Useful numbers: In physics we usually think of watt/m² as the best way of describing how much energy is arriving at some location like the earth of my study desk. On the other hand, designers and architects tend to describe the illumination that exists in various human settings in terms of lumens. This has always been confusing to me as a physicist so I spent some time sorting this out. The relationship is complicated but for our purposes the best model is that 93 lumens of sunlight is equivalent to 1 watt. Because incandescent lights and CFL's are a different mix of colors there is a slightly different conversion factor for them but we are going to ignore that difference and assume that they work much like sunlight. You also need to know that 1 lux = 1 lumen/m and that 1 lux is roughly the same the illumination of a full moon at night, 1 mlux is starlight (no moon) on a clear winter night, and 1^.10⁵ lux is bright sunlight in the summer.

1) As we have seen in class the energy output of the sun is 3.8^.10²⁶ watts. Calculate the brightness of the sunlight in watt/m² when it gets to the earth (top of the atmosphere) and when it gets to Neptune. Earth is 1.5^.10¹¹ m from the sum and Neptune is 4.5^.10¹² m from the sun. Convert the brightness of the sun at the top of Neptune's atmosphere to lux and tell me if the sun looks brighter or dimmer than our moon (seen from earth) when you're visiting Neptune?

2) A 100 W lightbulb (26 W CFL) produces 1600 lumens of light. How far away do I have to be, in meters, for the brightness of that lightbulb is roughly the same (1 mlux) as starlight? Why does this explain our "dark sky" ordinance in Deschutes county that says any outdoor lights must be screened so their light does NOT travel outward to our neighbor's property? The actual ordinance only applies to lights greater than 1800 lumens and says:

"must limit direct line-of-sight of the fixture’s lamp to the property on which the fixture is installed"

3) A standard green laser pointer produces 4 lumens and will make a spot that is only 5 cm in radius at 100 m. (This is a lot like your floodlight calculation from lab) What is the intensity of laser beam, in lux, at this distance? Given that 100 lux will make you see spots what would happen if you go this laser in your eyes? The concern for airline pilots is that one can purchase laser pointers that produce several hundred lumens and can produce temporary blindness at several kilometers which is why it is seriously illegal to direct laser pointers into the sky near airports.

Now for some exponential calculations......

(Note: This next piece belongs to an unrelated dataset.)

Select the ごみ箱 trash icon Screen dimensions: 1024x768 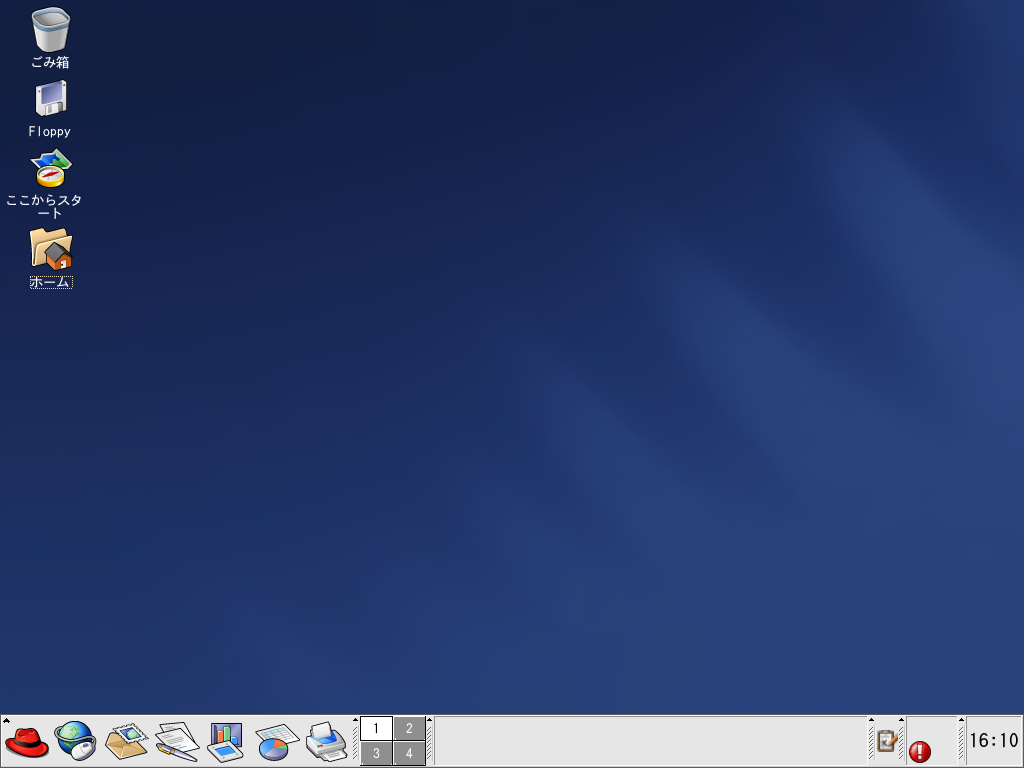click(50, 30)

4) In the deep ocean far away from land 1% of the light makes it through 100 m of water (that's very clear water!). The intensity of light at the surface is 1000 watt/m². After you determine N₀ and λ in the expression N=N₀e^{λ x} then calculate the depth (in m) where the light level is 1 mwatt/m². This is equivalent to full darkness. Given that ocean is mostly 3 km deep does this explain why it is pitch dark at the bottom of the ocean?

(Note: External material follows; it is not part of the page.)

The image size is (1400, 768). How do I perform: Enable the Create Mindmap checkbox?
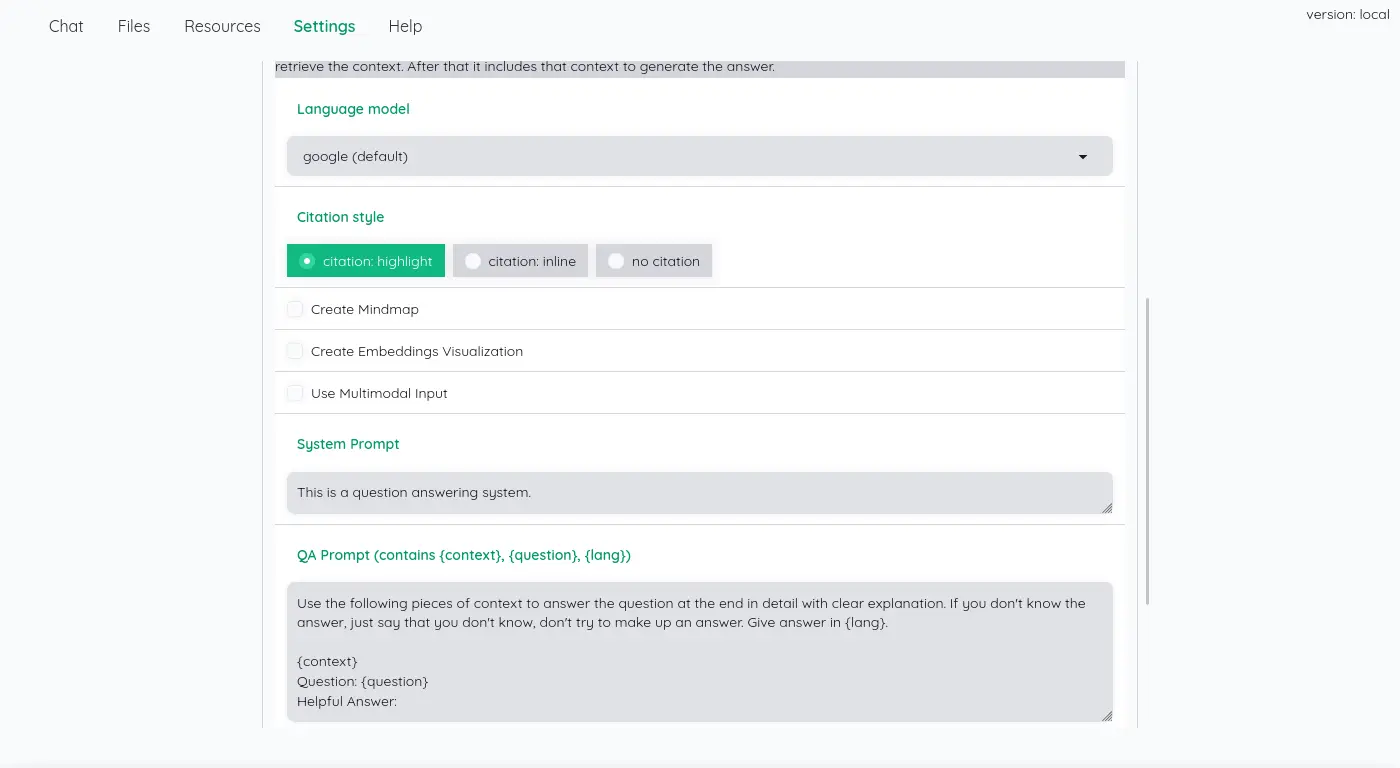[295, 310]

5) There is a rule of thumb in business and banking that 72/(interest rate %) tells you how many years it will take to double your money. Check this by doing the following calculations just like we did in class. Assume you have an interest rate of 5%. Start with some amount of money and calculate how much you will have after each of the first three years. Then determine N₀ and λ in the expression N=N₀e^{λ t}. Then set N = 2N₀ and solve for the time at which this happens (you will need to use natural logs (ln) on your calculator to do this). Compare the time you get to 72/5. We'll talk in class.

6) In the expression N=N₀e^{λ x} the units of λ are 1/distance. λ is called the coefficient of linear attenuation. For many metals that we might want to x-ray (airplane parts for instance) λ is roughly 100 1/cm. If my part is 15 cm thick what percent of my x-rays are getting through the sample?

7) When we x-ray the human body the same ideas apply. For bone the coefficient of linear attenuation (for a particular x-ray energy) is roughly 0.86 1/cm while for muscle tissue it is only 7.55^.10^-2 1/cm. In an x-ray of the leg there is about 14 cm of muscle tissue most places and about 4 cm of bone in certain places. Assuming an initial x-ray "brightness" of 100 "lumens" determine the brightness of the x-rays passing through each part of the leg.